Proteomic studies of embryogenesis classically reported an increase of the primary metabolism either during maturation, or between lines with variable embryogenic potential [63]. Thus our results, showing that more than 50% of the significant proteins are involved in primary metabolism are consistent with previous studies. Our GO analyses and histological results also confirmed the importance of programmed cell death (PCD) during various steps of somatic embryogenesis, including differentiation of proliferating early embryos in EMs into cotyledonary SEs [64, 65]. Also, during the enrichment analyzes of the GOs, this process emerged, in agreement with our histological results. Few proteins are directly related to PCD, or indirectly related via interaction with flavonoids, jasmonic acid, oxidative stress and proteolysis (Table 3 and Additional file 4: Figure S3B,C,E,F). Thus, strong interactions between these protagonists are cited in the literature, as discussed in the following sections. ERD9, a glutathione S-transferase (GST) that is down-regulated in 2ry lines, is directly associated with the biological process “Plant development”, and plays well-known roles in oxidative stress regulation in plants [66], as well as in somatic embryogenesis [67]. Among the up-regulated proteins in 2ry lines, the putative methyltransferase DDB could be a key mediator of increases in embryogenic potential through its involvement in epigenetic mechanisms that are known to promote embryonic development [63]. More specifically, a high level of methylation during embryogenesis has been associated with chromatin remodeling, allowing the expression of genes involved in embryogenesis [62]. Accordingly, an E3 ubiquitin protein ligase (ARI1) was up-regulated in 2ry lines. Ubiquitin protein ligases have known association with activation of chromatin modifiers called ubiquitin−/small ubiquitin-related modifier (SUMO)-conjugating genes, resulting in global modifications of gene expression (see [44] and references therein). EP3 chitinase was also up-regulated in the lines produced by both second and third somatic embryogenesis. This is consistent with indications that chitinases play important non-defensive roles in SEs development, and both carbon and nitrogen metabolism in embryogenic lines [12, 42, 68], as well as the development of somatic and zygotic embryos [69]. Chitinases are also associated with PCD in plants [69].

Proteolysis

The observed increases in embryogenic potential were apparently accompanied by significant degradation and recycling of proteins, while the total protein content remained roughly constant (Additional Tables S2 and S3). These conclusions are supported by the GO term enrichments (Fig. 7) and presence of cathepsin B-like proteins, probable E3 ubiquitin-protein ligase ARI1 and serine carboxypeptidase in the sets of significantly up-regulated proteins in both the second and third somatic embryogenesis cycles (Additional file 7). The findings also emphasize the importance of proteolysis in increasing embryogenic potential [62]. Cathepsin B-like protein, a cysteine ​​protease, plays a key in degradation of target proteins and participates in embryogenesis, plant defense and PCD [70]. Its presence in embryogenic calli has been associated with involvement in maintenance of pluripotency and cell reprogramming these tissues [71]. The probable E3 ubiquitin-protein ligase ARI1 is also involved in protein recycling, as part of the ubiquitin/26S proteasome complex. Substantial support has been obtained for regarding ubiquitin protein ligase as robust marker of correct embryo development in Pinus pinaster [12]. The last protein identified in this protein renewal pathway is an ABA-inducible serine carboxypeptidase, involved in secondary metabolism and stress responses [72]. These two biological processes were modified during induction according to the protein networks and are discussed in a following section. A recent study revealed that serine carboxypeptidase has positive effects in embryogenesis, and more specifically polyembryogenesis induction [73]. Finally, expression of this protein is regulated by pathogen response pathways and jasmonic acid [74], a plant growth regulator that connects several proteins in the significant protein network (Fig. 8).

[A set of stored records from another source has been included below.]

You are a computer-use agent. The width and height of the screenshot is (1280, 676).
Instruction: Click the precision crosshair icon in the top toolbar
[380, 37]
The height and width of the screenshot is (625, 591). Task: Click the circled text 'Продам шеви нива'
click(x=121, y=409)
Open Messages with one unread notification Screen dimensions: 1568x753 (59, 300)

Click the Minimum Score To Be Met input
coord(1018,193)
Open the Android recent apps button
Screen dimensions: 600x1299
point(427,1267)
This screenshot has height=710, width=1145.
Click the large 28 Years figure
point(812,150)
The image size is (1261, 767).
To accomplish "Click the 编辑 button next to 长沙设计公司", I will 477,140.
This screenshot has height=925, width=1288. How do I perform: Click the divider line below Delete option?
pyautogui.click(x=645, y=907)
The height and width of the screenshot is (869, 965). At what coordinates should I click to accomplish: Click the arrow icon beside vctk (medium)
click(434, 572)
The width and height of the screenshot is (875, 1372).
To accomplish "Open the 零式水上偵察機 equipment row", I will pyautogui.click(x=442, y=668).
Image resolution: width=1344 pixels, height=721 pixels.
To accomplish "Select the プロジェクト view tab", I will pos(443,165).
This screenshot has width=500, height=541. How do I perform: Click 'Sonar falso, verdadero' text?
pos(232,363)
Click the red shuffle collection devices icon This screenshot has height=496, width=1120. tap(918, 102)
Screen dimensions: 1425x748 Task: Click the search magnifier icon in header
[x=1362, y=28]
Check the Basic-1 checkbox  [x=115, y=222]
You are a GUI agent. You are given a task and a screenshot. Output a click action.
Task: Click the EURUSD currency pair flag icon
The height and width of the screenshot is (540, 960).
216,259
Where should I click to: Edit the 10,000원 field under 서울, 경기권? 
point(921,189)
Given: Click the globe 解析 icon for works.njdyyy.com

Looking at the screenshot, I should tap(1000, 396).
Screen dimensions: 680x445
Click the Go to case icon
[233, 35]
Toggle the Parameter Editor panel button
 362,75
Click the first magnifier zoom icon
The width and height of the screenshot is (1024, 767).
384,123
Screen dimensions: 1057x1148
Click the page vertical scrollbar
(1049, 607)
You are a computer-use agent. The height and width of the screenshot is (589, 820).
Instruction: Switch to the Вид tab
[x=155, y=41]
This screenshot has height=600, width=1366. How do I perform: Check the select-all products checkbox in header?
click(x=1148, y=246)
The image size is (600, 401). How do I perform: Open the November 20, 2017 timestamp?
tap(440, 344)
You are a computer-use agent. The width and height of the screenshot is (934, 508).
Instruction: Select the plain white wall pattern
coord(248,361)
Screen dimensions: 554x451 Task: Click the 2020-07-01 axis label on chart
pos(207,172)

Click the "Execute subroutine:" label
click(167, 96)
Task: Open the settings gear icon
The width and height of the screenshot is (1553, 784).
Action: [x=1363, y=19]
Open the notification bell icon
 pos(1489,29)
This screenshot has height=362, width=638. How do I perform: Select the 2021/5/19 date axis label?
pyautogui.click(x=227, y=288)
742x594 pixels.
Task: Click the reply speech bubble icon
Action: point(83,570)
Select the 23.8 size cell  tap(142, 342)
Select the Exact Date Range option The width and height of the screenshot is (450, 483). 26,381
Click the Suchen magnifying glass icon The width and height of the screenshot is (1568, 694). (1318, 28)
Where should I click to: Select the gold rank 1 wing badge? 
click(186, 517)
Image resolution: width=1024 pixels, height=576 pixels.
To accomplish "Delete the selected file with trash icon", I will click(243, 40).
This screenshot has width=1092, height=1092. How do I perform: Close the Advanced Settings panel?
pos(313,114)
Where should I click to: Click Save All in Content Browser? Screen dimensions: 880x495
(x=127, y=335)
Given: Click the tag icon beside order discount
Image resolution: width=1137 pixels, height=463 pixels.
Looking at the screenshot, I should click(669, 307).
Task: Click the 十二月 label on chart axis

Signaling by plant growth regulators and polyphenols

Plant signaling networks are crucial for the control of every embryogenesis stage, from EMs’ proliferation through maturation to germination. Accordingly, the proteomic comparisons demonstrated the involvement of several signaling compounds in 2ry somatic embryogenesis, by highlighting their interactions with various significant hormone-responsive proteins. Jasmonic acid was the one with most connections. All of the associated proteins except one (L-galactono-1,4-lactone dehydrogenase) were more strongly expressed in 1ry lines than in 2ry lines. Several studies have detected positive effects of jasmonic acid on maturation of SEs [75]. This regulator, like ABA and salicylic acid, is mainly linked to biotic and abiotic stresses [76] in the pre-embryonic stage of development, as illustrated by connections of the protein network. Proteins connected with jasmonic acid are also linked to GO terms related to the synthesis of flavonoids, anthocyanidins and/or anthocynins, all of which are secondary metabolites that act as signals in cell development functions [77]. Overabundance of such metabolites has been shown to hinder embryogenesis as they appear to induce formation of unpolarized or irregular structures of NECs cells [78]. Flavonoid-related proteins were down-regulated in 2ry lines, which may explain their higher embryogenic potential. These flavonoids play important roles in the cells since they have several links with oxidative stress responses [79, 80]. Flavonoids are polyphenols (compounds derived from phenylpropanoids), and phenylalanine ammonia-lyase (PAL) is the first enzyme involved in their committed synthesis from the amino acid phenylalanine. Flavonoids are polyphenols (compounds derived from phenylpropanoids), and phenylalanine ammonia-lyase (PAL) is the first enzyme involved in their committed synthesis from the amino acid phenylalanine. Two PAL-like proteins were strongly expressed in the 1ry lines, indicating activation of the phenylpropanoid synthesis pathway and phenylalanine metabolism, which could explain their relatively high contents of polyphenols (Fig. 4c,h) and brownish color.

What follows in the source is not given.